А через минуту-другую Дашура сызнова потерянно ахнула про себя, когда очутилась лицом к лицу с многочисленными домочадцами неприветливого пятистенка. Семейка-то у дяди и без нее была веселенькая – одних голопятых ребятишек семеро, а к ним в придачу еще две бабки!
Заискивающе глядя на жену – сухопарую, длиннорукую особу с непомерно большим животом, дядя скорбно вздохнул, покачивая облысевшей головой:
– Вот она, Агаша, Нюсина пигалица… а ваша, огольцы, сестричка Дашурка.
Тетка Агаша не проронила ни слова, ни полслова, поджав свои тонкие, будто выпачканные сметаной губы. Она сразу невзлюбила племянницу. И наутро, лишь стоило молчаливо-тихому дяде уйти на работу в какую-то там контору, как тетка дала волю своему вздорному, сварливому характеру.
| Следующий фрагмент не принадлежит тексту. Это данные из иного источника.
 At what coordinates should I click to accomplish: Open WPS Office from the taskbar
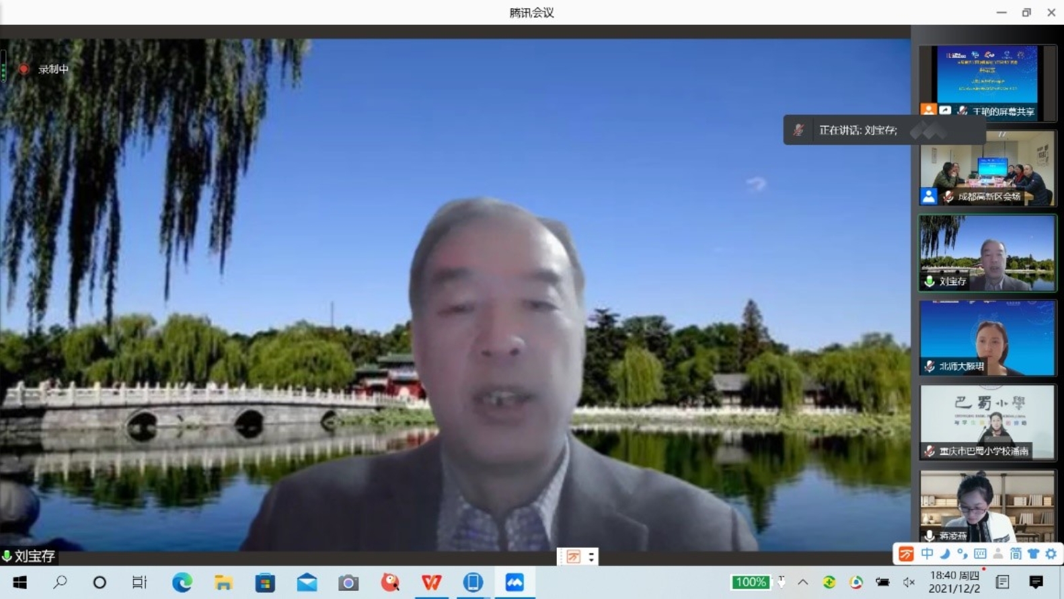(x=431, y=582)
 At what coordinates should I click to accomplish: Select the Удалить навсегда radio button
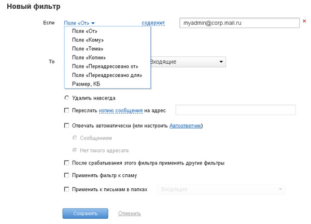[67, 98]
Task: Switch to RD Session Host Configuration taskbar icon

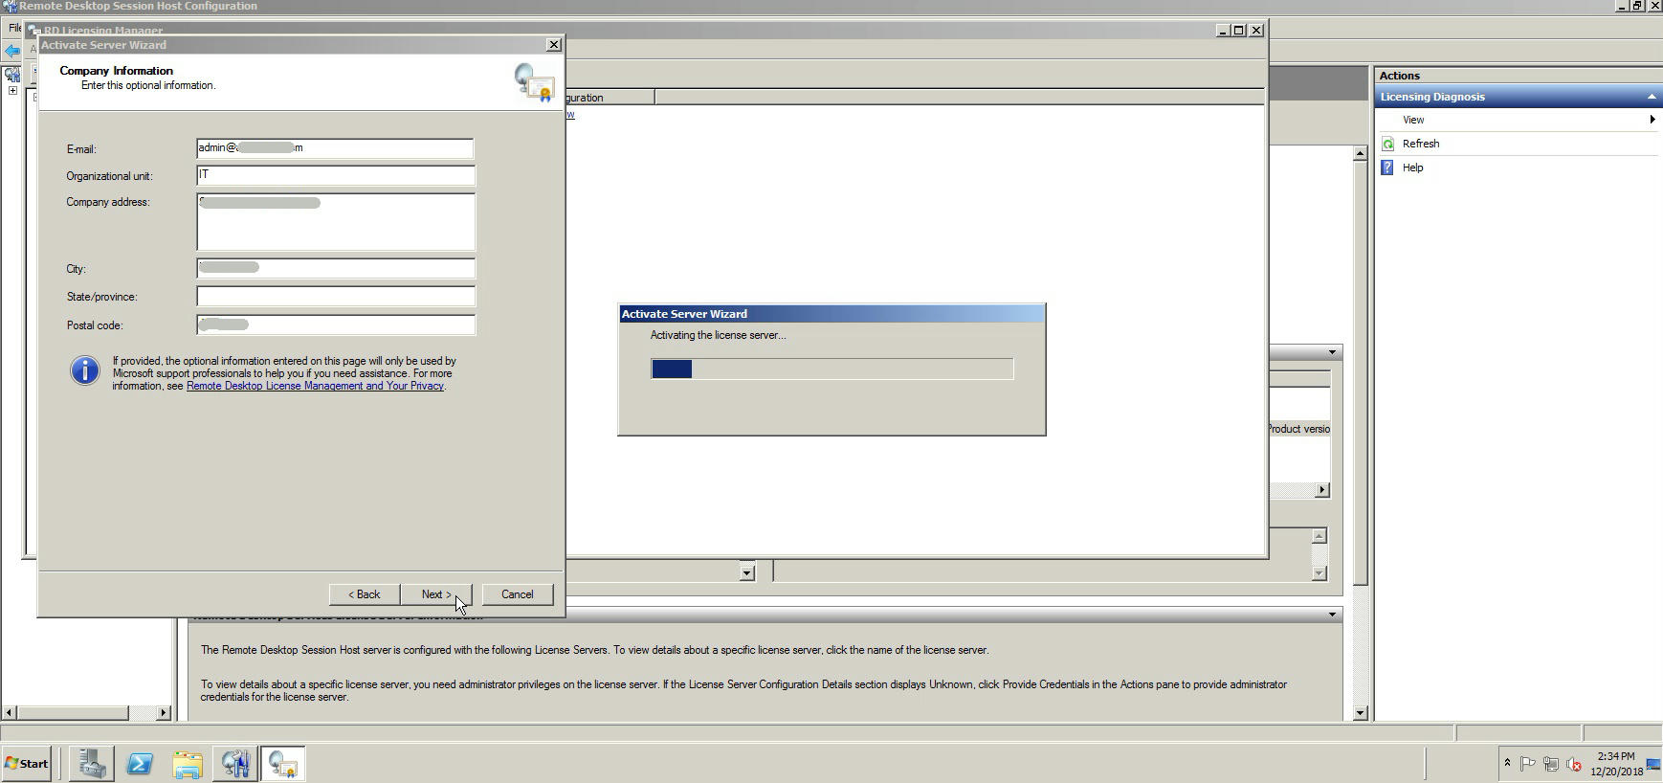Action: point(235,763)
От нее, тетки Агаши, Дашура и узнала в то несолнечное, призадумавшееся утро, что сама она «крапивница», а покойная мать ее была ветреной потаскушкой.
Одна из старух, бабка Тоня, доводившаяся теткой робевшему перед женой дяде, попыталась было усовестить разошедшуюся ни с того, ни с сего невестку, в гневе начавшую зловеще косить, но та рассвирепела пуще прежнего.
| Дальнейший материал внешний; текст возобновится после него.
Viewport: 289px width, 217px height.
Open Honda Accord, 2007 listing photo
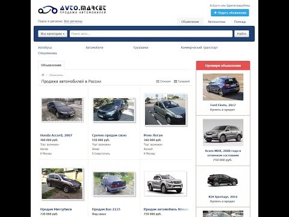62,110
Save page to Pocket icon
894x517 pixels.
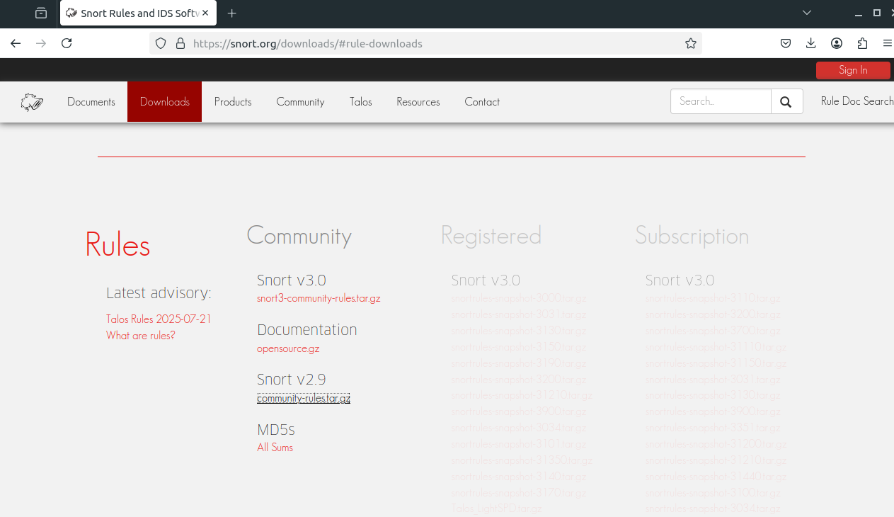(x=786, y=43)
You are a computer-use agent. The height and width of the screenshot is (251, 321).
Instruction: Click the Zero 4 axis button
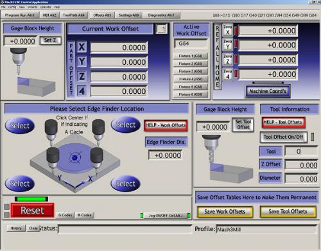pyautogui.click(x=227, y=74)
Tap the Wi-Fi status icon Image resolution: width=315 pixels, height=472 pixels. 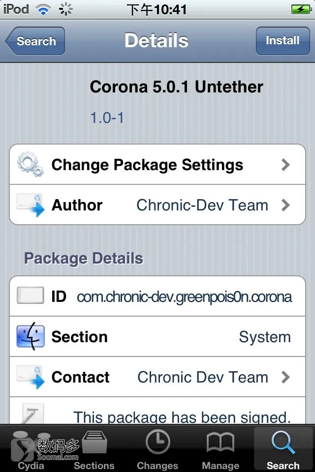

Дашура поняла: кончилась ее степная, раздольная жизнь, кончилось своевольное, беззаботное детство, все безвозвратно кануло в прошлое.
Раз как-то под осень после очередной порки (тетка Агаша отхлестала Дашуру тяжелой, прямо-таки свинцовой, своей ручищей) девчурка убежала на огород, к банешке, где она вместе с бабками и жила все лето.
Схоронившись под кустом одичалой смородины у дощатого продымленного предбанника, Дашура дала волю горючим сиротским слезам. Она так безутешно рыдала, спрятав лицо в острые, в цыпках, колени, что даже не слышала, когда чернявый соседский Егорка перемахнул через плетень, когда пролез к ней в одурманивающе душные заросли смородины.
Очнулась Дашура лишь в тот миг, когда настырный Егорка, взяв ее сзади за плечо, горячо и решительно шепнул в самое ухо:
– Хочешь, я убью ее?
Дернулась в страхе Дашура, намереваясь куда-нибудь сбежать, да тот держал крепко, не вырвалась.
– Лопни мои глаза, не брешу! – хорохорился Егорка с прежней необузданной настойчивостью. – Только слово скажи – и каюк придет раскосой ведьме!
– Пусти, – попросила Дашура, переставая всхлипывать. Чуть отодвинувшись от сопевшего сердито Егорки, с опаской глянула в его отчаянно-жаркие монгольские глаза. – Не моги об этом и думать, – рассудительно прибавила она, кулаком вытирая слезы. – Я от аспидки тетки давно бы удрала за синь-море, да дядечку жалко. Ему, сердечному, думаешь, слаще приходится, чем мне?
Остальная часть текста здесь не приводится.